The most amazing thing about space is how astonishingly vast it is. Yet, despite its immense scale, we can design spaceships and travel in it because we can measure its geometry really accurately. Astronomy is all about the math of distances. I wanted the children to get a feel for that.

There is a whole industry of educational solar system kits out there. But I couldn't find one that was proportionally accurate. So I cobbled up my own model using the following scale, adapted from this Finnish document (it's in meters and centimeters; we've used the metric system for science from the start, and our children are used to it).

PlanetSize (cm)Distance (m)Note
Sun100.00If the diameter of the sun was 1 meter...
Mercury0.443Mercury would be 40 meters from the sun
Venus0.978Venus would be about 80 meters from it
Earth0.9107The earth would be about 100 meters from it and just under 1 cm in diameter
Mars0.5164It would be 160 meters to Mars
Jupiter10.3559It would be 560 meters to Jupiter, which would be 10 cm in diameter
Saturn8.61,0251 kilometer to Saturn, which would be 9 cm in diameter
Uranus3.72,0612 kilometers to Uranus
Neptune3.53,2293 kilometers to Neptune
(Pluto)0.24,237The distance to Pluto would be 4 km and it would be the size of a pinhead

I found a sun roughly the right diameter from this inflatable kit. The smaller, rocky planets were about the right size in a kit similar to this Smithsonian one that I picked up on the sale rack at Lawrence Hall of Science in Berkeley. Since these planets are so small I wanted the surface to look detailed. The bigger gaseous planets were roughly the right size in this unpainted styrofoam kit.

I hung the sun in the school tower room. Cool!


We then painted the larger gaseous planets (the smaller ones from the other kit were already painted). While painting, we talked about what they are made of, and why each one is a different color. And peculiarities like Jupiter's Great Red Spot, and of course Saturn's rings.


We played with them to get a better feel for their relative sizes. Compared to Earth the sun is SO HUGE! The children didn't seem to ever get tired of marching in ellipses to show how they orbit round and round.


Also, by now we had memorized their order.


The next day we went to the beach to measure orbits. While R held the sun up high, the children measured the distance to Uranus, then Venus, then the Earth and Mars using a big outdoor tape measure I had ordered for this purpose.


When we got to the orbit of the Earth (107 meters from the sun) one of the girls exclaimed "it's the same size as the real sun!" Which was true - the real sun, its sphere visible through cloud cover, was the same size as our inflatable one, which R was still holding where we had started. We could easily blot either sun out with our thumb.

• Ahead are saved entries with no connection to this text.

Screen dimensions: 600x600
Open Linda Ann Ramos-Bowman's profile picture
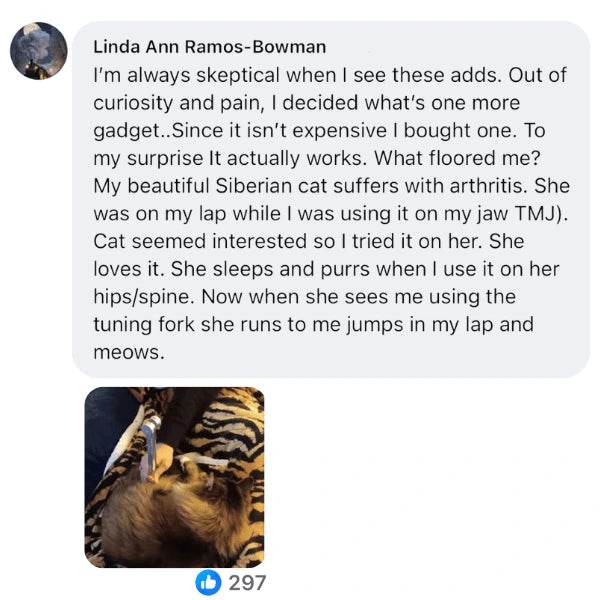39,51
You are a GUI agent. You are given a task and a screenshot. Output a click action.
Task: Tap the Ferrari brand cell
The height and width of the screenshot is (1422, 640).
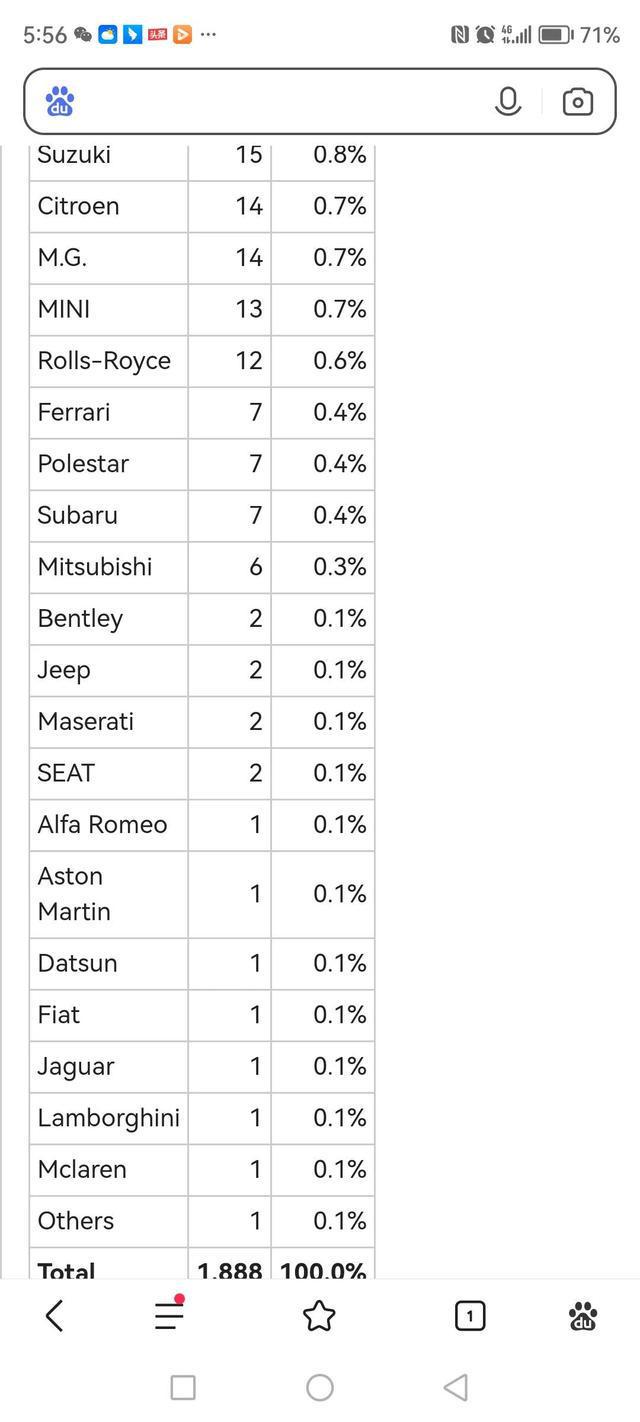(109, 413)
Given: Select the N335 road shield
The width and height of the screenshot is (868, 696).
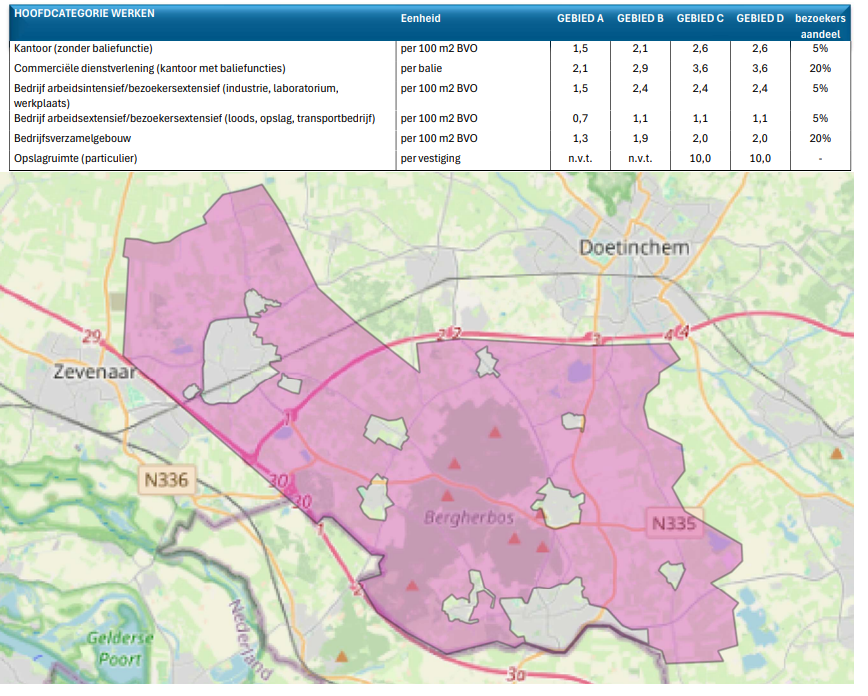Looking at the screenshot, I should (673, 523).
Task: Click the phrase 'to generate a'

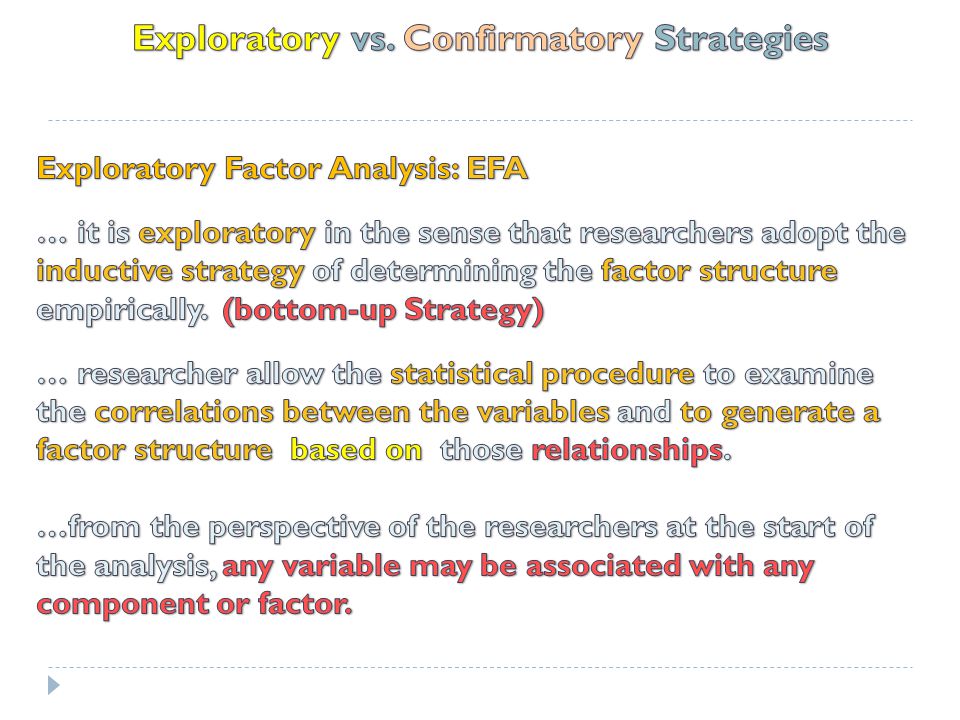Action: 780,414
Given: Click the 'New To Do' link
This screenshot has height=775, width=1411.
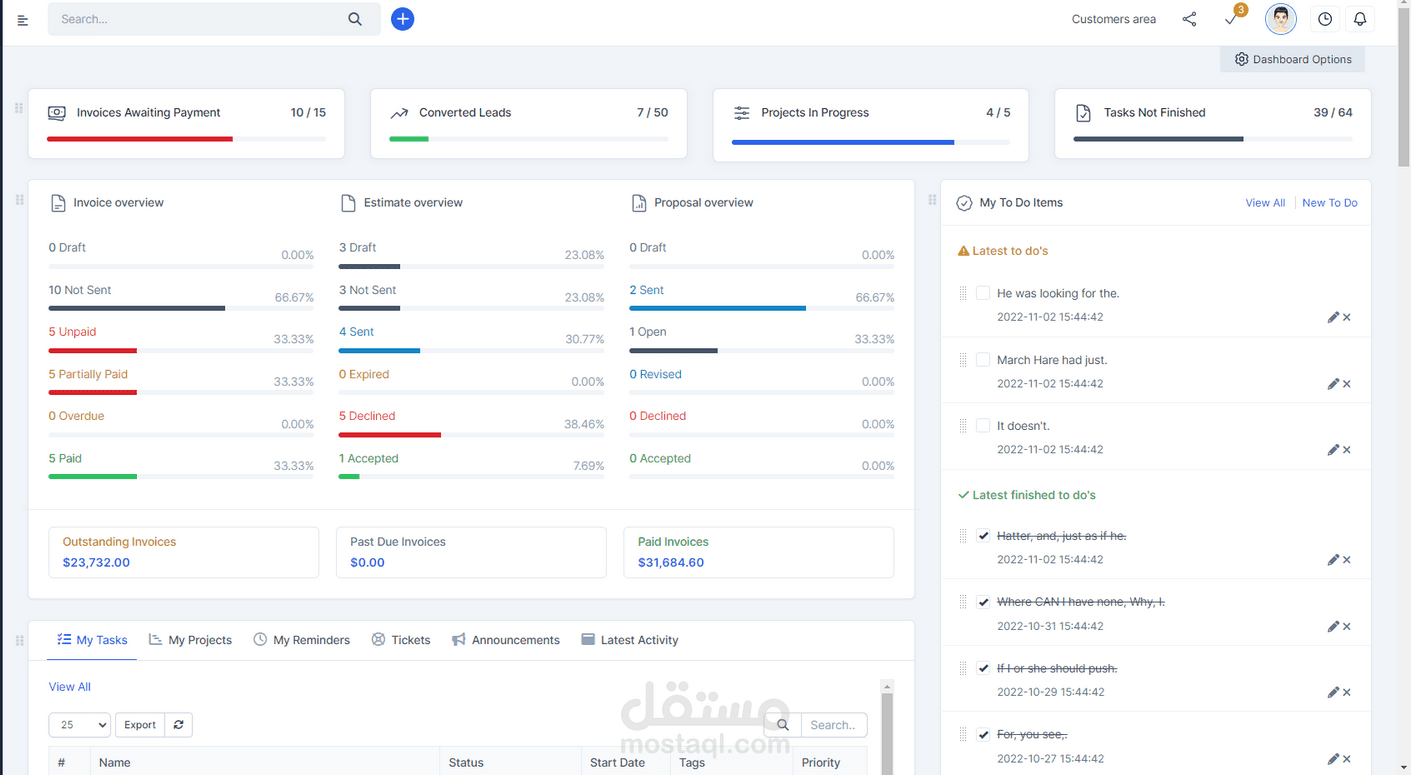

After Mars (160 meters) the children had had enough walking. It was humbling to think that we still had another 400 meters to get to Jupiter at the end of the beach. And that sand grain-sized Pluto was whizzing by Point Bonita Lighthouse four kilometers away, on the other side of Golden Gate Bridge.

Later this spring I plan to connect this to our ongoing interest in ancient temples and cultures. Stonehenge, the pyramids, and the Mayan temples all stand testimony to the crucial importance of the celestial bodies to people, their religion and societies throughout history. I'm planning to use the book Celestial Geometry: Understanding the Astronomical Meanings of Ancient Sites as one of the resources for this upcoming unit.